AWS DynamoDB Transaction Test

If your application performs reads or writes at a higher rate than your table can support, DynamoDB begins to throttle those requests. The most important thing you can do to keep DynamoDB healthy is to make sure your provisioned throughput is always sufficient to meet your application needs. In order to correctly provision DynamoDB, and to keep your applications running smoothly, it is important to gather data for performance metrics like latency, request throughput, and throttling errors.

This test monitors the target server and reports the number of throttled requests, conditional check failed requests, transaction conflict, and read and write throttled events. In addition, this test also tracks the request latency and the number of online index throttled events. Thereby, the test helps administrators to optimize resource usage and improve the application performance of the target AWS DynamoDB server.

Target of the test : An AWS DynamoDB server

Agent deploying the test : A remote agent

Outputs of the test : One set of results for the target AWS DynamoDB server being monitored.

Configurable parameters for the test
Parameter Description

Test Period

How often should the test be executed.

Host

The IP address of the AWS DynamoDB server that is being monitored.

AWS Region

This test uses AWS SDK to interact with AWS DynamoDB and pull relevant metrics.

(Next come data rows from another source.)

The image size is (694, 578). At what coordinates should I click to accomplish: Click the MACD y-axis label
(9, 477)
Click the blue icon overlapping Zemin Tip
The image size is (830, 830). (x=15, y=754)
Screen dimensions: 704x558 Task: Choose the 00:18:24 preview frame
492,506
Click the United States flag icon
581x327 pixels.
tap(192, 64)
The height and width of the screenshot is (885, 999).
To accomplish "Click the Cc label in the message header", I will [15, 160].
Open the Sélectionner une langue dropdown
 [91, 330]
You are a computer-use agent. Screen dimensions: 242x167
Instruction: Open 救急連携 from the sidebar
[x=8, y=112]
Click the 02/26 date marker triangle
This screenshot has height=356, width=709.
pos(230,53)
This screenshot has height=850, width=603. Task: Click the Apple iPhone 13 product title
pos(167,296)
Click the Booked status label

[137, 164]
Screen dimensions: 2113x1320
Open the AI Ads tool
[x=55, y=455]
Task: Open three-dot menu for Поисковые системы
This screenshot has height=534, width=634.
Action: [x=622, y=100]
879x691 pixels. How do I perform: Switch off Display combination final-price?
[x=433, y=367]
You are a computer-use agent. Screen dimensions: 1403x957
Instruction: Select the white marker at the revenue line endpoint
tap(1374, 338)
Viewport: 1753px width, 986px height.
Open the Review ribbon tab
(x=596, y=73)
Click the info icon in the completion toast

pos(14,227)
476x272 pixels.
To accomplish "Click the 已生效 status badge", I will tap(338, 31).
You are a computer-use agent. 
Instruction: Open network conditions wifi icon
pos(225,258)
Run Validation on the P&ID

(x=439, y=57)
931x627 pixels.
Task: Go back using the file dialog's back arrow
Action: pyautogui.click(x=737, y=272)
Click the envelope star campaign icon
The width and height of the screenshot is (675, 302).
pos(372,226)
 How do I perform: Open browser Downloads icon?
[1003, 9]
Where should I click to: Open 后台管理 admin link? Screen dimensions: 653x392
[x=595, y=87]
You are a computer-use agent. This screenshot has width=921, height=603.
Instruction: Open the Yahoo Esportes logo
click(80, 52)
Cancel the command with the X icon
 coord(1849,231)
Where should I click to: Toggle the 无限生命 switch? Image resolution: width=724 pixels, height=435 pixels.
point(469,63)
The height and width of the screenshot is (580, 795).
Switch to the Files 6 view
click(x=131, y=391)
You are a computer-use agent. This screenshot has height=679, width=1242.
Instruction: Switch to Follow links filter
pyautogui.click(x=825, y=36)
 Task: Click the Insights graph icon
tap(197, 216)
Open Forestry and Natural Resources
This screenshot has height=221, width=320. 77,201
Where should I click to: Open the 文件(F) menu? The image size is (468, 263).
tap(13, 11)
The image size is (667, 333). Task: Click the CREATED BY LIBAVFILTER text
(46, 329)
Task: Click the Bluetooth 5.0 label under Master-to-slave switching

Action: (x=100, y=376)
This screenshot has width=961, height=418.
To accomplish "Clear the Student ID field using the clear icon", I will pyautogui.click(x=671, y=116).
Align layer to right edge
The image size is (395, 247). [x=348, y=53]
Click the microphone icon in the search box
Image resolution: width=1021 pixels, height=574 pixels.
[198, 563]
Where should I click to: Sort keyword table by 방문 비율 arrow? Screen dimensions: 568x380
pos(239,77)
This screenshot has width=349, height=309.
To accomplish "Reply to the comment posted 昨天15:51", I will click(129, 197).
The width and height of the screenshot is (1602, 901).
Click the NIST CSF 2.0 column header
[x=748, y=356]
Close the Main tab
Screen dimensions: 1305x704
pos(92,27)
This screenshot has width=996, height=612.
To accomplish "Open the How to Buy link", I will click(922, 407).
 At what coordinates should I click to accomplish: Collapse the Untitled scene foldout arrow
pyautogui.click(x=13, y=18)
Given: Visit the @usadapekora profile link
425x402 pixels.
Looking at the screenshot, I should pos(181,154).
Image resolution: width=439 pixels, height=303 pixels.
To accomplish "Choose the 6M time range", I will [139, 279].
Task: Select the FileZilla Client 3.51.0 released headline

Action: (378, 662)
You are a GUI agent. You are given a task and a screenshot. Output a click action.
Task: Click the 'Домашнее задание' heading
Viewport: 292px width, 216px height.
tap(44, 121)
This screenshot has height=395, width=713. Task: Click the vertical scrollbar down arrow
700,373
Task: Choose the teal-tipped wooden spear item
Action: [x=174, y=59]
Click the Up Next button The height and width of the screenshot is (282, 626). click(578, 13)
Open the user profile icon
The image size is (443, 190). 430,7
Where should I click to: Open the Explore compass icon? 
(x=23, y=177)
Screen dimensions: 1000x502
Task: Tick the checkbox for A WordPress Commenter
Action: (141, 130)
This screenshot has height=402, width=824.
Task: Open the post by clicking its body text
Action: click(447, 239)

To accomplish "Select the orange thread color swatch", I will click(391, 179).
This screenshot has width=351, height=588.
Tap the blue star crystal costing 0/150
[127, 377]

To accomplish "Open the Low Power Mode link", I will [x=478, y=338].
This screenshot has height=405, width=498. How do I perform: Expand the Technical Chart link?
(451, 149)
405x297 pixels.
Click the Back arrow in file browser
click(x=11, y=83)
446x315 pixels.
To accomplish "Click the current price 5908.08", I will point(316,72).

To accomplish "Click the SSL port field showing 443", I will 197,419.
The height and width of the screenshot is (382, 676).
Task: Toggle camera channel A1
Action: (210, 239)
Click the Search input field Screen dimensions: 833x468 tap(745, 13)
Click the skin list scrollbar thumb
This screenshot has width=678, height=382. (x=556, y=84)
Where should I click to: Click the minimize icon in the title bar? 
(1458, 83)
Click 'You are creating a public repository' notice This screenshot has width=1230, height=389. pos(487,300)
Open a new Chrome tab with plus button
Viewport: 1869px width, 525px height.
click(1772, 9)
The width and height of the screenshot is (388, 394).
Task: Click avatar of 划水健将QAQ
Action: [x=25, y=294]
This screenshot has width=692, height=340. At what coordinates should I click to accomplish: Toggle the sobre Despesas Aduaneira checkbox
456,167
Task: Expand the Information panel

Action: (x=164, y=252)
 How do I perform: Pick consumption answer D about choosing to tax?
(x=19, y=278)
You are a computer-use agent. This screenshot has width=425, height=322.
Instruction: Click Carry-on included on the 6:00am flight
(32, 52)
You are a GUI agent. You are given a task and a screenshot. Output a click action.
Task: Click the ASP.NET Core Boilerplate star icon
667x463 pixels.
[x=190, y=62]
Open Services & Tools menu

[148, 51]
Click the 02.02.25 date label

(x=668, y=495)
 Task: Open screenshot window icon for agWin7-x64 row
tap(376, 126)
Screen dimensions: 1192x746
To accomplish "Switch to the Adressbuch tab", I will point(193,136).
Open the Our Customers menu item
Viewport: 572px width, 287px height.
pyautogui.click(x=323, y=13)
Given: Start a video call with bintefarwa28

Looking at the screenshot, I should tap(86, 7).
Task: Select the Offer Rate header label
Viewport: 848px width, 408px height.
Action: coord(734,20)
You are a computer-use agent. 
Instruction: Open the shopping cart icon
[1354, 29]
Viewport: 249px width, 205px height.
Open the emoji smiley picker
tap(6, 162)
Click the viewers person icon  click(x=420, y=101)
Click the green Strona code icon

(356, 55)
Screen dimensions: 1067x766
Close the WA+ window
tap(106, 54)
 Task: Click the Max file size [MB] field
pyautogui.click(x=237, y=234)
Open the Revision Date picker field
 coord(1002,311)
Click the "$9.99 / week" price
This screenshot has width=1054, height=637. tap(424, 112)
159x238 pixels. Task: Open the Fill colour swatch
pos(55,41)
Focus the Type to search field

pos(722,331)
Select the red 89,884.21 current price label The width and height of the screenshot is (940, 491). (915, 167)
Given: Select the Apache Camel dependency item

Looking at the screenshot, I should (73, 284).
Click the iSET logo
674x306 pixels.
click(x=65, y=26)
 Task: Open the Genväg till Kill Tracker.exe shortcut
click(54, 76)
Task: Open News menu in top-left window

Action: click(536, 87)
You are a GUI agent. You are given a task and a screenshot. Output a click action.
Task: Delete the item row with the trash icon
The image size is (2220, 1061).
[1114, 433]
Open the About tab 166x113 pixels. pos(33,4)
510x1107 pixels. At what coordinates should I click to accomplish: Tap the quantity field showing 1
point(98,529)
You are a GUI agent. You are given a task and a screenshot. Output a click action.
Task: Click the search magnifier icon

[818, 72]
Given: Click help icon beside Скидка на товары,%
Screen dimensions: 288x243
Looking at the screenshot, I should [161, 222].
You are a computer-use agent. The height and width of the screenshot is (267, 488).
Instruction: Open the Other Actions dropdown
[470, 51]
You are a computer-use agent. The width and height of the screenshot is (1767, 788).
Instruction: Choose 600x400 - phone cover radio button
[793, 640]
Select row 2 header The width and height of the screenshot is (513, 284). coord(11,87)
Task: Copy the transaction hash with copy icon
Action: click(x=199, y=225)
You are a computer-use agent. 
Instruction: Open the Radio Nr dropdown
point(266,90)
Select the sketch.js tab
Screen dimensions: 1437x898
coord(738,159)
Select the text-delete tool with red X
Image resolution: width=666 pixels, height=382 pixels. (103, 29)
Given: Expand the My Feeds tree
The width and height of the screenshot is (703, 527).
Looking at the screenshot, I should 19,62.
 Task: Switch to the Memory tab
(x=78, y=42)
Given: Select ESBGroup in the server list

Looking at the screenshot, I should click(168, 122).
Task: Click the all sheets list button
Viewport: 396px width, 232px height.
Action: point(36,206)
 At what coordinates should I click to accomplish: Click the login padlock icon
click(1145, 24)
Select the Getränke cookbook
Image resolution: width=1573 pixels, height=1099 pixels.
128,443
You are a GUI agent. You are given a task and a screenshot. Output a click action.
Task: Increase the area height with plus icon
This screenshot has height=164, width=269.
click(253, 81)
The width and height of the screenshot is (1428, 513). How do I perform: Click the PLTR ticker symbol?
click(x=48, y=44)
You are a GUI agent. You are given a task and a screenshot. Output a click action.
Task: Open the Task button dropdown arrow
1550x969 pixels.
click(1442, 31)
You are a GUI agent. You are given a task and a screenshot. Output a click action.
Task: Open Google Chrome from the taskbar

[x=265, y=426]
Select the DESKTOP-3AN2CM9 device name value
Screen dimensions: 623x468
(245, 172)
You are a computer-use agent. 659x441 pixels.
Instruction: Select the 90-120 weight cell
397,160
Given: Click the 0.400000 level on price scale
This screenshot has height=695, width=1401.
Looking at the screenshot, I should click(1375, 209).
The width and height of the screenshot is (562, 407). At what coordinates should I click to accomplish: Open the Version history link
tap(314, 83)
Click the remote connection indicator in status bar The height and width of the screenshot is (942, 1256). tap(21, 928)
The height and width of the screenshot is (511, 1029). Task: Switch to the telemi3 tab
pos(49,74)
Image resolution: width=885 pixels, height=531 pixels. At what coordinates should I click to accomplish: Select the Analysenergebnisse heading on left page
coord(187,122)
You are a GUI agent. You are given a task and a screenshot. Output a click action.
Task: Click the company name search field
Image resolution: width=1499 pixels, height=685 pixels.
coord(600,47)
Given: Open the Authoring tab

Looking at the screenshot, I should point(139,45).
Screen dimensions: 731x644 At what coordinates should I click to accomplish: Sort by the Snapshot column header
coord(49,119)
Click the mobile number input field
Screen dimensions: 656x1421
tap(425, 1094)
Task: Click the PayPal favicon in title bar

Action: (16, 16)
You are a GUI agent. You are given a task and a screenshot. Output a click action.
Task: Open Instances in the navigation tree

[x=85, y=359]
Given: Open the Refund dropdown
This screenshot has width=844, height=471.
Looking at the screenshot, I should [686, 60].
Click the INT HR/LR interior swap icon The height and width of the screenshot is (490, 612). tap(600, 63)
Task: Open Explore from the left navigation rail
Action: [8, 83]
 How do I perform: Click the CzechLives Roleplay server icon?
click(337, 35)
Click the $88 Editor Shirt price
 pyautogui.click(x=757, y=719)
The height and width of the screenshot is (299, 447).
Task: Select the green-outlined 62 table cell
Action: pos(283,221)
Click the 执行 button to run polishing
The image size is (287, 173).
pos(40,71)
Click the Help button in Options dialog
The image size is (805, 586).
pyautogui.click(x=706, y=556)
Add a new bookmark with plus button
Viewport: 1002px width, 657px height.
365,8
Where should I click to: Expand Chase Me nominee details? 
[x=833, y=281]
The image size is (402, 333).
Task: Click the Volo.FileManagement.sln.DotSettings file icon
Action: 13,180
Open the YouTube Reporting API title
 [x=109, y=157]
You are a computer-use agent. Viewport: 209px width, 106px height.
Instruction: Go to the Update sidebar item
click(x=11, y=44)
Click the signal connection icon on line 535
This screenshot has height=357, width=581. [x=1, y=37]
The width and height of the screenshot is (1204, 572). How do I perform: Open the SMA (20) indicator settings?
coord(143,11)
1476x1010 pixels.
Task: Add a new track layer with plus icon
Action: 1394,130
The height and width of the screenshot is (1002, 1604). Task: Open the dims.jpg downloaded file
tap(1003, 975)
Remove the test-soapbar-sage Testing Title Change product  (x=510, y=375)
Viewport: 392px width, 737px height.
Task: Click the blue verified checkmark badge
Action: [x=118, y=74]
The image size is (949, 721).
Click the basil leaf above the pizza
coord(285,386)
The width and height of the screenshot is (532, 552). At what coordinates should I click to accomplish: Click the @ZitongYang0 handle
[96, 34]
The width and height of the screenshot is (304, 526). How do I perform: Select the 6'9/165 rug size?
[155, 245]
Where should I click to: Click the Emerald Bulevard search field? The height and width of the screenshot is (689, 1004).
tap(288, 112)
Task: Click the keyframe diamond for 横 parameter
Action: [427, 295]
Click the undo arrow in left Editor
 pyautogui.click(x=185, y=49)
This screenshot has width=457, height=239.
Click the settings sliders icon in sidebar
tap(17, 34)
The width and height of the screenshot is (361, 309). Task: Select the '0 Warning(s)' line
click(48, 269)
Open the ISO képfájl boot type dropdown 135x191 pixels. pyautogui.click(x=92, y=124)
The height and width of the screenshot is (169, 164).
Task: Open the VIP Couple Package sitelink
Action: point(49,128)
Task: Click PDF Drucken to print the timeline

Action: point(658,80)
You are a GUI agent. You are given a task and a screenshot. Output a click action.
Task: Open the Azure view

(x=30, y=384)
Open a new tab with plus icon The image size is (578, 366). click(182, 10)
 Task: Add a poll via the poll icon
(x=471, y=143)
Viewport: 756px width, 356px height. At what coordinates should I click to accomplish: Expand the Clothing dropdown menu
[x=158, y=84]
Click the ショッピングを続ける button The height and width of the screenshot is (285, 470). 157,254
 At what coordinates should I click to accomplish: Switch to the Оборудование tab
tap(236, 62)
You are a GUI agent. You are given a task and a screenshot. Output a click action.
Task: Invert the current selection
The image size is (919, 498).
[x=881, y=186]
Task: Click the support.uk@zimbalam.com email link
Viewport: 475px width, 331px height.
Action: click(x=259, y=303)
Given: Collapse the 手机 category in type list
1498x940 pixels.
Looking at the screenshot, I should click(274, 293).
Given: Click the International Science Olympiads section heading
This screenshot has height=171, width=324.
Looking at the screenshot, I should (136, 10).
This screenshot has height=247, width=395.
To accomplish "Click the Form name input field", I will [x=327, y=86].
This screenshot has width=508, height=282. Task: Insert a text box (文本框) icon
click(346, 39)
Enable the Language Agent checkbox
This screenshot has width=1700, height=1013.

To enable the test to connect to AWS, you need to configure the test with the name of the region to which all requests for metrics should be routed, by default. Specify the name of this AWS Region in this text box.

AWS Access Key ID, AWS Secret Access Key and Confirm Password

To monitor AWS DynamoDB, the eG agent has to be configured with the access key and secret key of a user with a valid AWS account. For this purpose, we recommend that you create a special user on the AWS cloud, obtain the access and secret keys of this user, and configure this test with these keys. The procedure for this has been detailed in the Obtaining an Access key and Secret key topic. Make sure you reconfirm the access and secret keys you provide here by retyping it in the corresponding Confirm Password text box.

Timeout Seconds

Specify the maximum duration (in seconds) for which the test will wait for a response from the server. The default is 120 seconds.

DD Row Count

By default, the detailed diagnosis of this test, if enabled, will report only the top-10 tables. This is why, the DD Row Count parameter is set to 10 by default. If you want to include more or less tables in detailed diagnosis, then change the value of this parameter accordingly.

Detailed Diagnosis

To make diagnosis more efficient and accurate, the eG Enterprise embeds an optional detailed diagnostic capability. With this capability, the eG agents can be configured to run detailed, more elaborate tests as and when specific problems are detected. To enable the detailed diagnosis capability of this test for a particular server, choose the On option. To disable the capability, click on the Off option.

The option to selectively enable/disable the detailed diagnosis capability will be available only if the following conditions are fulfilled:

  • The eG manager license should allow the detailed diagnosis capability
  • Both the normal and abnormal frequencies configured for the detailed diagnosis measures should not be 0.
Measurements made by the test

Measurement

Description

Measurement Unit

Interpretation

Maximum successful request latency

Indicates the maximum latency of successful requests to DynamoDB or Amazon DynamoDB Streams.

Seconds

Successful request latency can provide two different kinds of information:

  • The elapsed time for successful requests.

  • The number of successful requests.

Successful request latency reflects activity only within DynamoDB or Amazon DynamoDB Streams, and does not take into account network latency or client-side activity.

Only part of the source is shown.